Siv's instructions on how to find Ida were dubious, to say the least. Leaving a message with a sketchy shopkeeper specializing in taxidermied pets, of all things, along with a code word, then just waiting nearby.
A young girl in a warm enough-looking coat with short clipped but disheveled dark brown hair approached him soon after.
"You him?"
Vidar pointed to himself. "Me?"
She nodded.
"I think?" Vidar said. "Looking for Ida."
The mention of her name made the urchin scowl, and she gave a quick shake of her head. "No names. You come."
With that, she was off, heading to a narrow passage between two houses. Vidar hurried after, throwing glances all around him, trying to see if anyone was following. As far as he could tell, no one was.

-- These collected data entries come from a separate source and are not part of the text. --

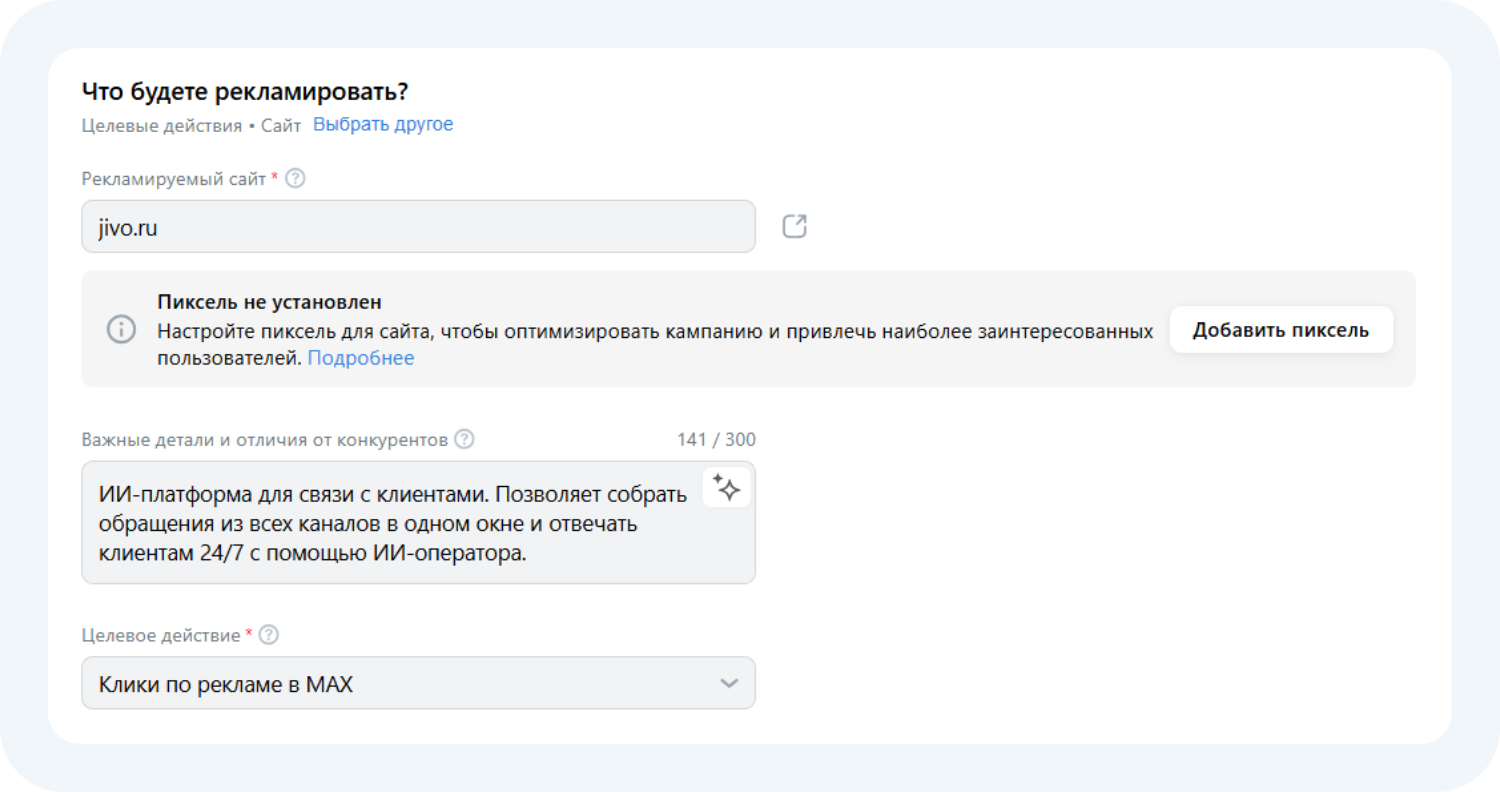Screen dimensions: 1500x792
Task: Click the info icon in the pixel notice
Action: (x=121, y=330)
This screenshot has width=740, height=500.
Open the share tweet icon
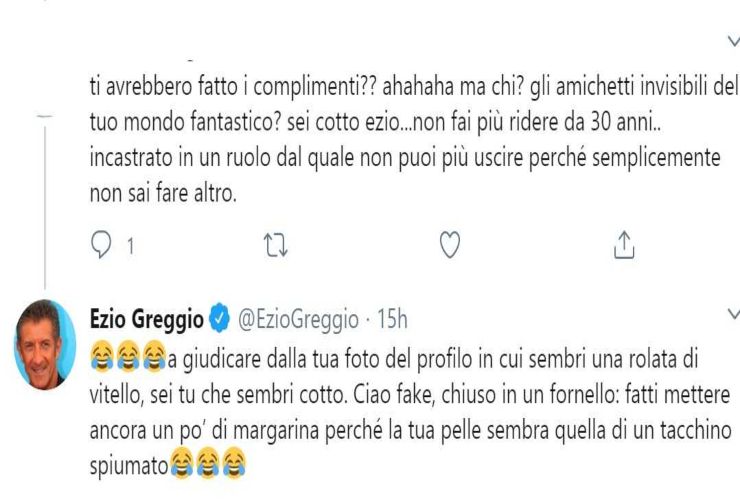point(624,242)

It was quite the trek before the two of them reached their destination. Not because they made it very far, but because the urchin kept walking in circles and turning down random streets, only to return later and take a different turn.
"You go to her," the girl said, pointing at a young, albeit older than the urchin, girl looking at a wizened crate of apples outside a trader's shop. Vidar looked back, and the urchin was gone.

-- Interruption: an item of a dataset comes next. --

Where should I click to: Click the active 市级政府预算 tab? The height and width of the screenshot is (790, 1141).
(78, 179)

Cursing to himself, he stomped off to the new girl. She was a little taller than him and her nose looked like it'd suffered a recent punch, the skin around it an angry red. When Vidar approached, she brushed black hair out of her face and nodded, raising a firm hand for him to clasp. She had strips of cloth wrapped around her palms and knuckles, like she was about to step into a brawl.
"Irin."
"Vidar."
She nodded. "I know. Come with me."
"Is all this secrecy necessary?" he asked. "Ida and I are old friends."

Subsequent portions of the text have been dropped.